La praxis del "solar" era, para don Juan, un ejercicio que consistía en hallar las propias manos durante un sueño. En otras palabras, uno debía soñar deliberadamente que buscaba y hallaba sus manos en un sueño que consistía en soñar que uno alzaba las manos al nivel de los ojos.

Después de años de intentos infructuosos, yo había logrado finalmente la tarea. Considerando retrospectivamente, se me evidenció que sólo pude alcanzar el éxito tras haber obtenido cierto grado de dominio sobre el mundo de mi vida cotidiana.

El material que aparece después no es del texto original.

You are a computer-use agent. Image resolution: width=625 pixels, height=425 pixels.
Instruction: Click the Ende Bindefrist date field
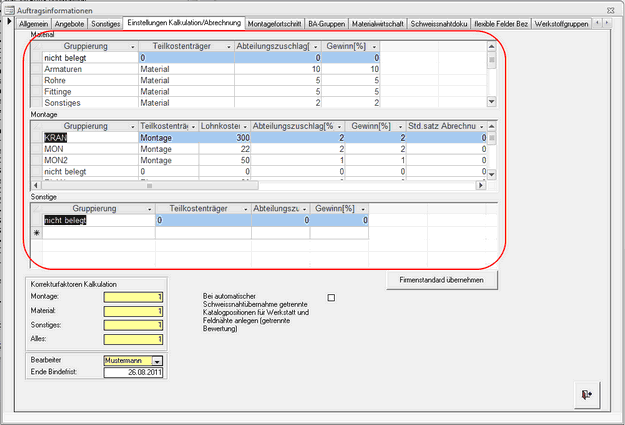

Don Juan quiso saber los puntos salientes. Empecé a contarle que la dificultad de estructurar la orden de mirarme las manos parecía ser, muy a menudo, insuperable. Él me había advertido que la primera etapa de la faceta preparatoria, lo que él llamaba "armar los sueños", consistía en un juego mortal que la mente jugaba consigo misma, y que cierta parte de mi ser iba a hacer todo lo posible por impedir el cumplimiento de mi tarea. Eso podía incluir, dijo don Juan, el arrojarme a una pérdida de significado, a la melancolía, o incluso a una depresión suicida. Sin embargo, no llegué tan lejos. Mi experiencia se quedó más bien en el lado ligero, cómico; no obstante, la frustración era igual. Cada vez que, en un sueño, estaba a punto de mirarme las manos, algo extraordinario sucedía; echaba yo a volar, o el sueño se volvía pesadilla, o simplemente se transformaba en una placentera experiencia de excitación corporal; todo lo contenido en el sueño se extendía mucho más allá de lo "normal" en lo referente a vividez y, por ello, resultaba absorbente en extremo. La intención original de observar mis manos siempre se olvidaba a la luz de la nueva situación.